Civic activism has been on the rise in Tajikistan in recent years. At first, groups of disgruntled women started breaking into opposition parties’ offices and western embassies, accusing the first of wanting to start a new war in the country, and the second of harbouring dissidents. Then the disgruntled women vanished, only to be replaced by student activists from pro-government youth organisations.
At a time when any anti-government protest — not just a rally, a picket, demonstration or even some small gathering outside a government building — is broken up by the police in Tajikistan, members of these organisations are free to hold rallies and demos, block the streets and even cause mass unrest.
They are very demanding, these young people. “We demand!” they shout. The only thing is: they don’t demand anything from their own authorities, just foreign governments and Tajikistan’s opposition.
Builders or destroyers?
Sozandagoni Vatan (“Homeland builders”), founded in 2011, is the youth wing of the ruling People’s Democratic Party (PDP) led by president Emomali Rahmon.
In 2015, the organisation found itself at the centre of a scandal connected to the resignation of its then-leader Isfandiyor Abdurakhmonov. Leaving his post, Abdurakhmonov issued a statement accusing his fellow members of parochialism, falsifying records, embezzlement and other improper activities. “I hope to god that the president has thought about this and sent the Tax Commission and Anticorruption Office to check on your accounts,” he warned his ex-associates.
They are very demanding, these young people. “We demand!” they shout. The only thing is: they don’t demand anything from their own authorities
It is unclear whether the PDP’s leadership acted on Abdurakhmonov’s advice. Not that it would make any difference, given Sozandagoni Vatan’s key role in maintaining young Tajiks’ loyalty to the government and creating “correct” public views of “friends” and “enemies”, “patriots” and “traitors”.
The “Homeland builders” not only organise rallies and flash mobs in support of Rahmon and his government’s policies, they also run protest demos outside foreign embassies, demanding the extradition of opposition figures who have fled to other countries to avoid persecution at home.
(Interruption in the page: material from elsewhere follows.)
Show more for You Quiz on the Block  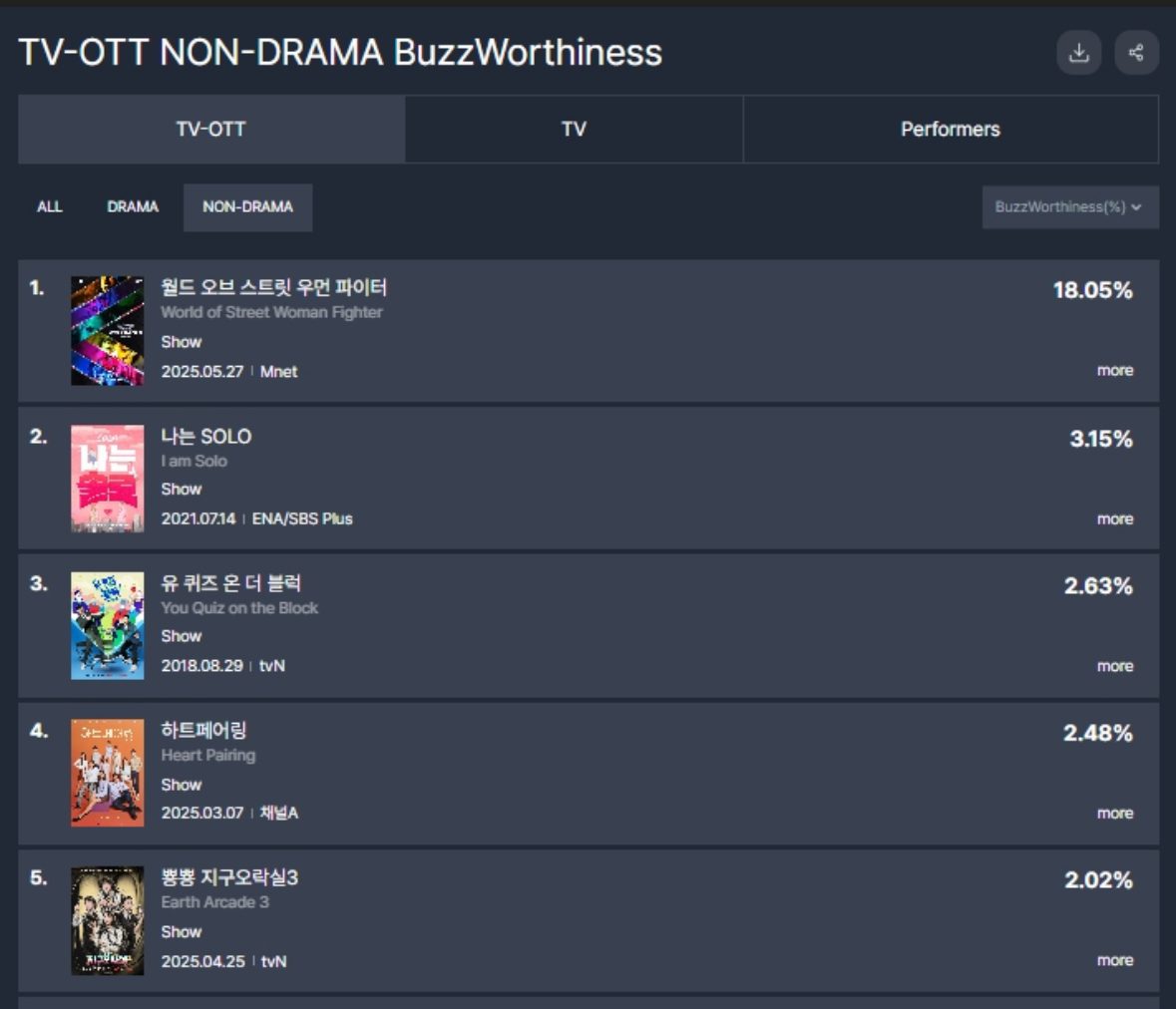click(x=1114, y=666)
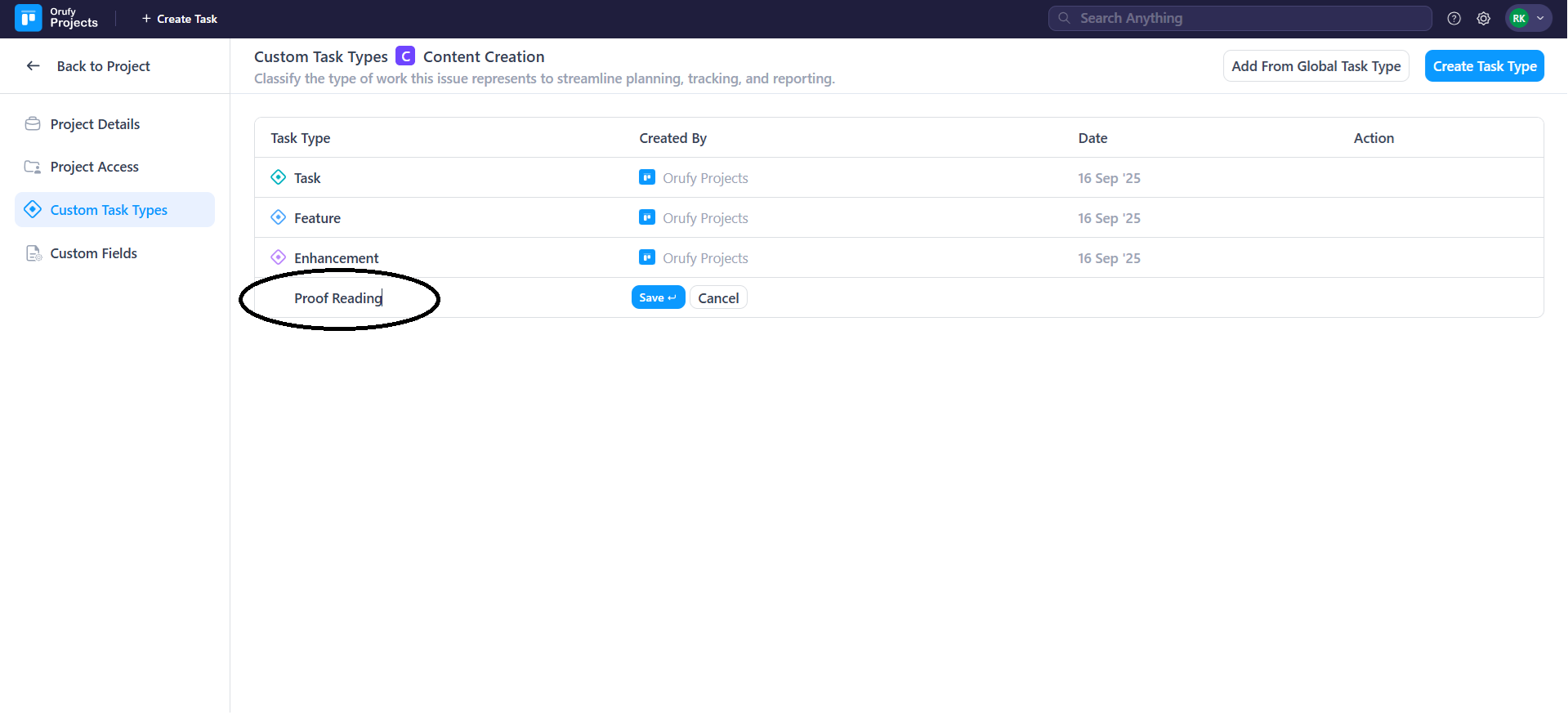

Sozandagoni Vatan organised, for example, rallies outside the Turkish Embassy and the EU Diplomatic Mission in Dushanbe, as well as the Organisation for Security and Cooperation in Europe (OSCE) offices in Khudjand, Tajikistan’s second city, demanding the extradition of what they called “traitors to their country” — in other words, supporters of the banned Islamic Renaissance Party of Tajikistan and Group 24.
Throwing eggs and beating up kids
Tajikistan’s other pro-government youth organisation Avangard (“Avantgarde”) gets up to similar protest stunts, in clear cahoots with Sozandagoni Vatan. Avangard was founded in 2015 on the initiative (and the assistance) of the Tajik police authorities, and sees its mission as preventing young people from getting involved in terrorist and extremist organisations.
From the information posted about it on the official Ministry of Home Affairs website, it is clear that this preventive work, which is also aimed at Tajik migrant workers in Russia, is carried out at public expense. It is equally clear that it receives money from government sources to put on its “public” protest activities.
These events are, only too obviously, badly scripted and directed pieces of street theatre. Take, for example, the latest demonstration, which took place towards the end of September and was timed to coincide with the OSCE Human Dimension Implementation Meeting taking place in Warsaw, and which was attended by several Tajik opposition figures.
Avangard activists held meetings in various universities (which allowed them to use lecture theatres in class time), organised a rally outside the OBCE office in Dushanbe and made a nuisance of themselves outside the homes of exiled opposition activists, throwing eggs and burning photographs of them. They were assisted in this enterprise by being ferried around in city buses.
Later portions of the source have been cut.